▸ WORK REQUIRED
Write the entries out exactly. Any images they hold stay out of the copy.

+-------+

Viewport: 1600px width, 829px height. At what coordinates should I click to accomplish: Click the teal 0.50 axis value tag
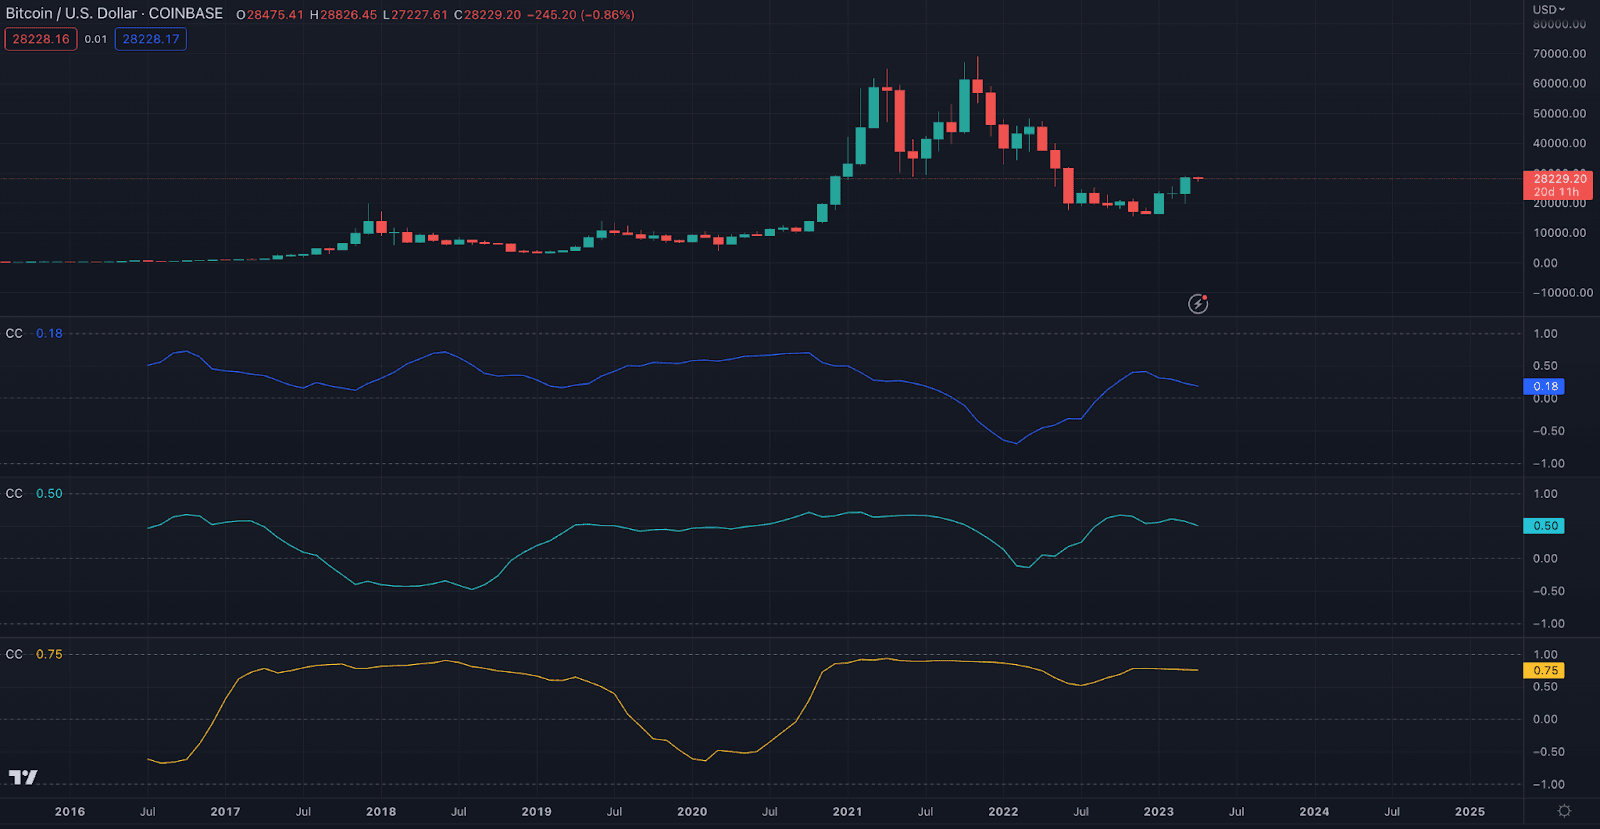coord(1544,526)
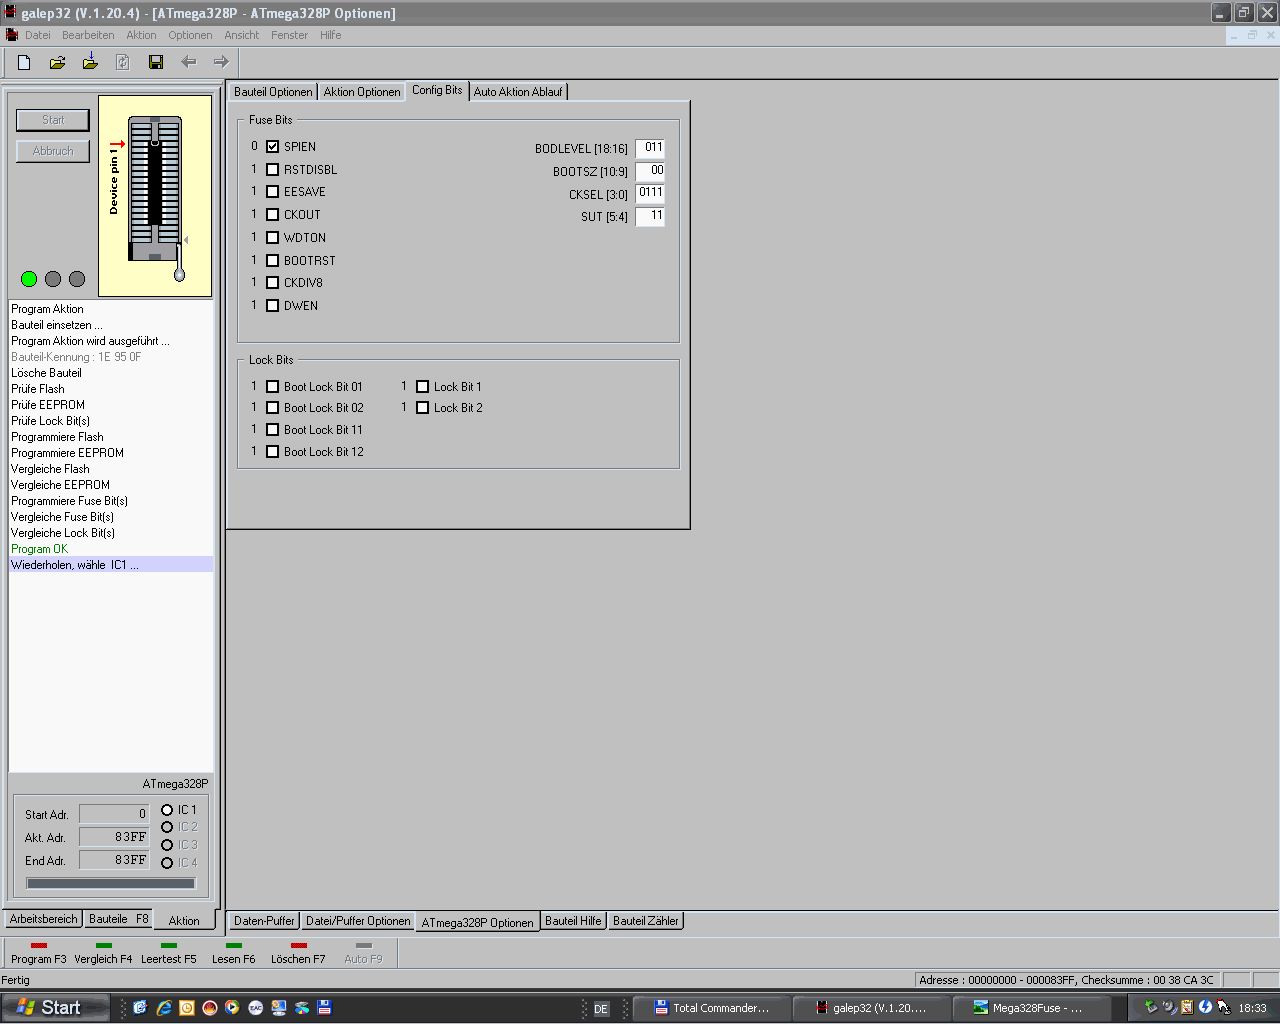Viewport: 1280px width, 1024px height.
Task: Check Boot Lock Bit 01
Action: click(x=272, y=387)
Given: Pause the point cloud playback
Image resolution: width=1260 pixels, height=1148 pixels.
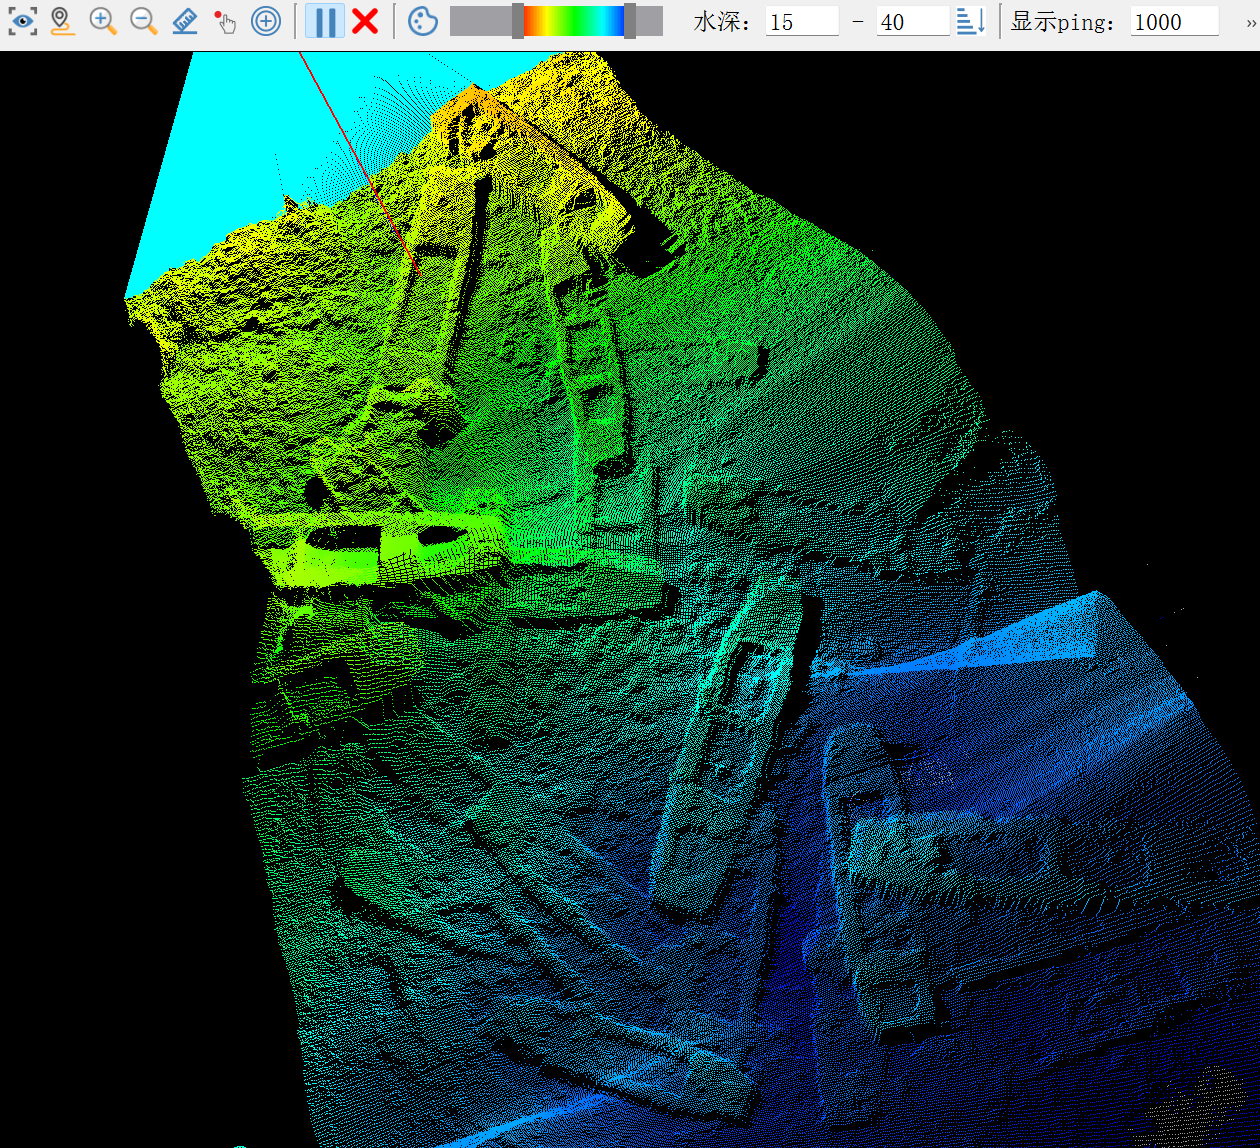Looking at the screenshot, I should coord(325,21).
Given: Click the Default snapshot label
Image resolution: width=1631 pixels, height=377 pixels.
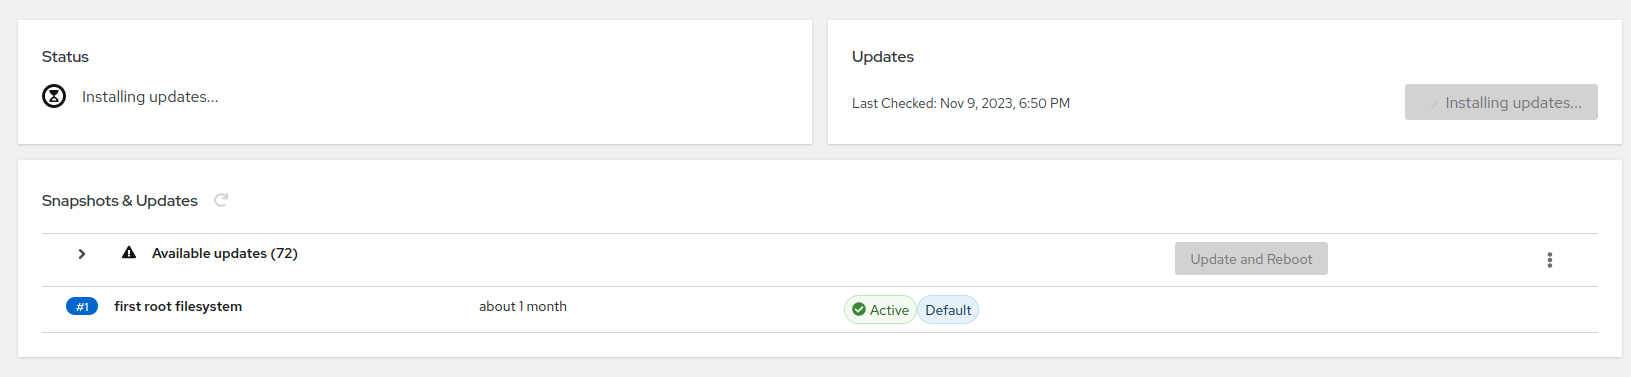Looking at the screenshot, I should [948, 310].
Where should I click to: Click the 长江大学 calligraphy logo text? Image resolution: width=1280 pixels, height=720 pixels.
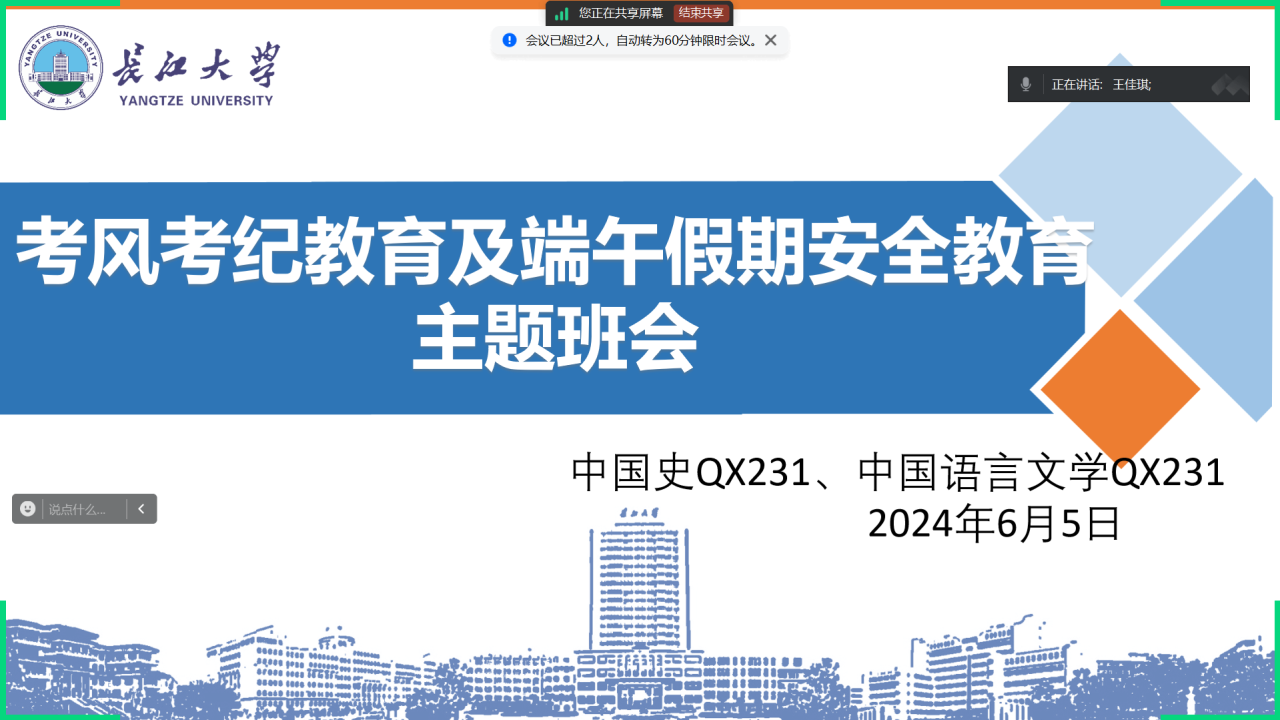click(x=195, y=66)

+-------+

▸ TASK OUTPUT
Viewport: 1600px width, 829px height. At what coordinates should I click to accomplish: Click the teal 0.50 axis value tag
coord(1544,526)
Viewport: 1280px width, 1024px height.
Task: Check Boot Lock Bit 01
Action: click(x=272, y=387)
Given: Pause the point cloud playback
Image resolution: width=1260 pixels, height=1148 pixels.
Looking at the screenshot, I should coord(325,21).
Given: Click the Default snapshot label
Image resolution: width=1631 pixels, height=377 pixels.
Looking at the screenshot, I should [948, 310].
Where should I click to: Click the 长江大学 calligraphy logo text? Image resolution: width=1280 pixels, height=720 pixels.
click(x=195, y=66)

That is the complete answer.